Heave over, huge void, a hole at the front of the paper from which I burst into drawing non-sensical, squiggling lines, page after page. If no pages left then fill the spaces between the lines, verge toward black, then back to little cubes . . . All this to draw the bus at the corner of the same city scene I've been struggling with, hacking and erasing, chipping away for months.

I could start by drawing a bus, but I know better. I could refer back to the picture I took my first week in Hong Kong—that drizzling street-scape soaked with grey—to tell me all I ever need to remember about futility, about parables, like Sisyphus, about a kind of beauty that always seems just beyond reach. The beauty of it is each evening when Ching Wren comes home, that shine of pomade in her eyebrows, and she piles a fresh ream of typing paper in front of me on the coffee table. The futility is the fine misunderstanding between us, rather, that miracle, but I tell myself I can't get too sidetracked wondering what she really thinks.
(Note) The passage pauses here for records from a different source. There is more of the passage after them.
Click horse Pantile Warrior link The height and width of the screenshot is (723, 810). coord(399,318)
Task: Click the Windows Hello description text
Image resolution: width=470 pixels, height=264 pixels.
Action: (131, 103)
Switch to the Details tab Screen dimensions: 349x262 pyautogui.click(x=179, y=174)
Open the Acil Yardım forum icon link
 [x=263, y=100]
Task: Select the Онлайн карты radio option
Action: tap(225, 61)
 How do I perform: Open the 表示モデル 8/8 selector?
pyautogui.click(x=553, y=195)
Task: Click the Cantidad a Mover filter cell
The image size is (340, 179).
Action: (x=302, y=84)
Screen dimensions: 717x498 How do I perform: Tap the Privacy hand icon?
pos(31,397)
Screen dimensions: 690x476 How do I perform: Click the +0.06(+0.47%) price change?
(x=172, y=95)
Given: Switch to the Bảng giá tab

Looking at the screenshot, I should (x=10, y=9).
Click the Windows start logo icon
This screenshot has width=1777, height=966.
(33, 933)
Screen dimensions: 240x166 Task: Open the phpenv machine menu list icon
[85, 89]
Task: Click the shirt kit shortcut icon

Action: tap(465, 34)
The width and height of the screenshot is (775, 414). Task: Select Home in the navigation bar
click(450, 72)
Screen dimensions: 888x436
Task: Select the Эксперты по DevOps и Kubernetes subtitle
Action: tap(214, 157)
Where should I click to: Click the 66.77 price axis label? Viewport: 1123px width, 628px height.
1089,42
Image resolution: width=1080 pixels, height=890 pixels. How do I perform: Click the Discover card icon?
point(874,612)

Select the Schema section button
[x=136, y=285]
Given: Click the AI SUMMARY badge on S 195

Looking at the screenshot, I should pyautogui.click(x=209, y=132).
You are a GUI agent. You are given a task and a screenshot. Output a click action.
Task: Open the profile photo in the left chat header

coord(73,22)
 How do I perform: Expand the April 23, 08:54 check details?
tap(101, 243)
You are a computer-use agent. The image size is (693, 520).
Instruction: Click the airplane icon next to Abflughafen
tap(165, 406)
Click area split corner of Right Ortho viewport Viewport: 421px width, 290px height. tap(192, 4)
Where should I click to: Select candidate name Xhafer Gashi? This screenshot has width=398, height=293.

Then about those cubes . . . I can try anything, draw any and everything to rev myself up, but I find I still have to come back to those cubes shooting through space, through contrails, leading back to pin-points of perspective. These are the building blocks, the theory being that through drawing cubes, you can arrive at anything, mend any fence.

Once, just once, I overturned that coffee table in a fit of rage, and even going over it felt wrong, there in her apartment, like some animal amok inside of a cathedral. That was the downside, when cubes fail and the new plan B is all those squiggling lines . . . And Sakura, only you can ease those lines into even avenues and breeze-swept city streets . . . Each evening, and though I feel your gaze on my back I can't turn around, I won't utter a word, because I'm not just drawing again, I am that bus, silly as it sounds, and despite the mess in front of me, page after page, it's still those engines in my head, like: Voom! Voom!